:: Instructions to follow ::
Check every line below, and copy those that include "size".

:: Working data ::
# # # # # # #

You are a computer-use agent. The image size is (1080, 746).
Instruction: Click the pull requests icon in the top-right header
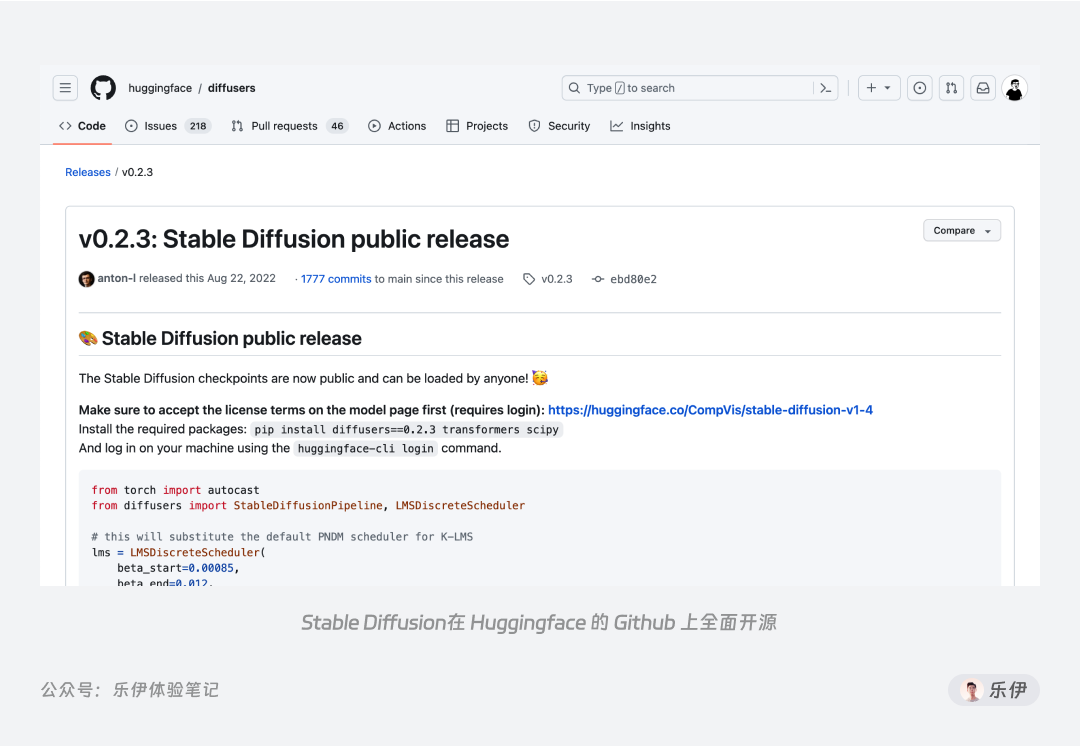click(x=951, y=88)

# # # # # # #

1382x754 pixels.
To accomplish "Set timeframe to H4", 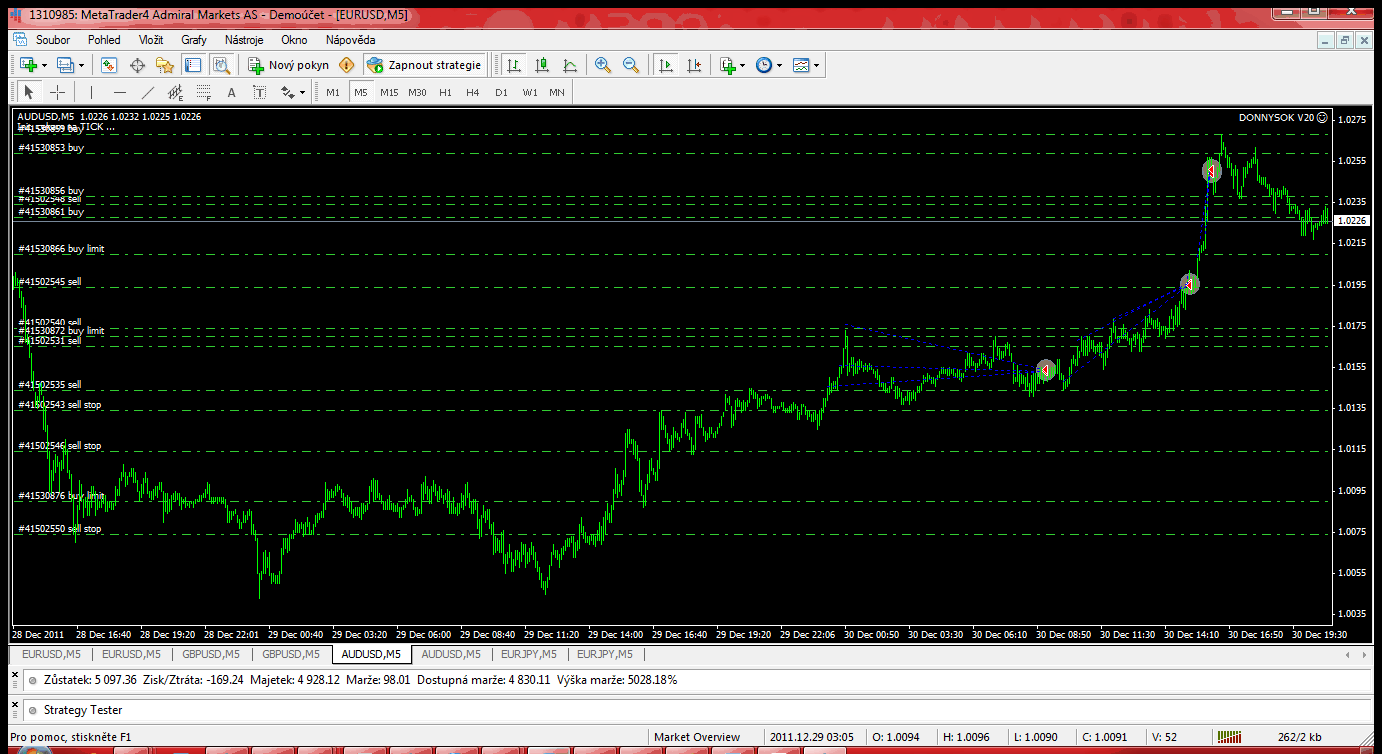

# # # # # # #

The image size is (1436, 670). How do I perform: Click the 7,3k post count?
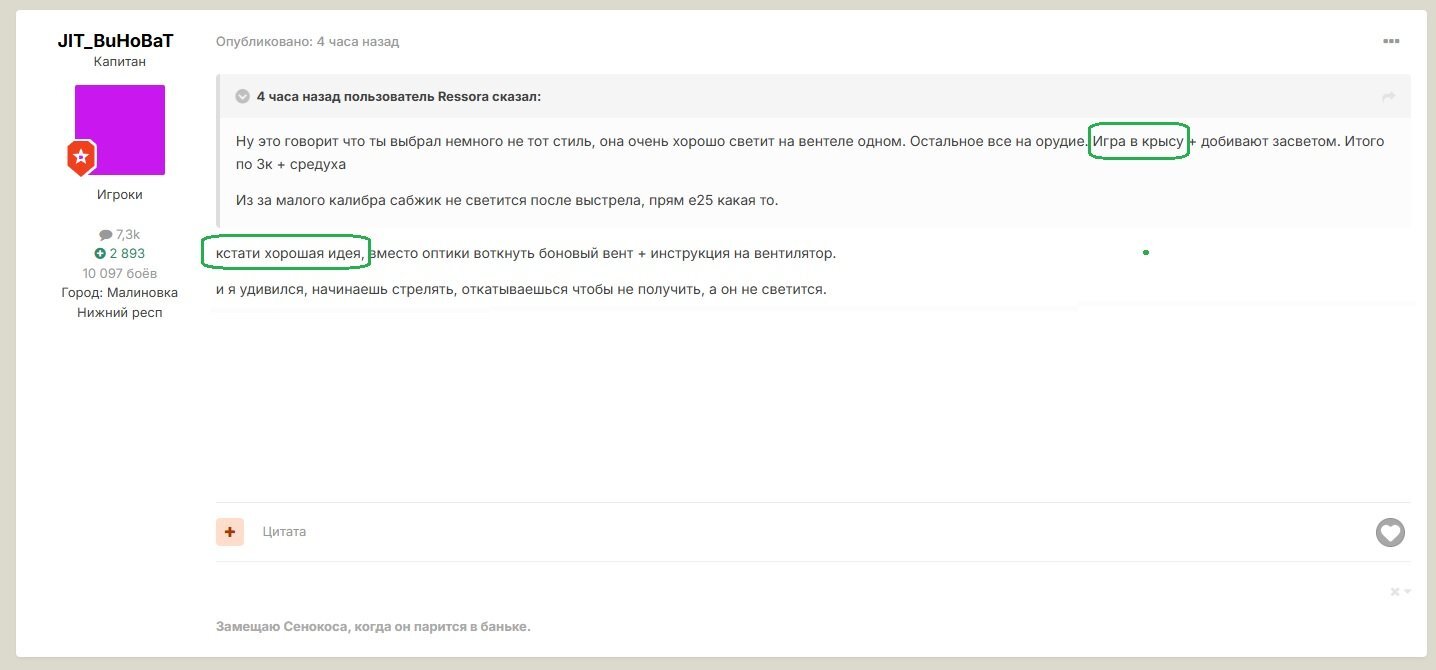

# # # # # # #

:: Answer for the task ::
You are a computer-use agent. The image size is (1080, 746).
The image size is (1436, 670). How do I perform: Click the 7,3k post count?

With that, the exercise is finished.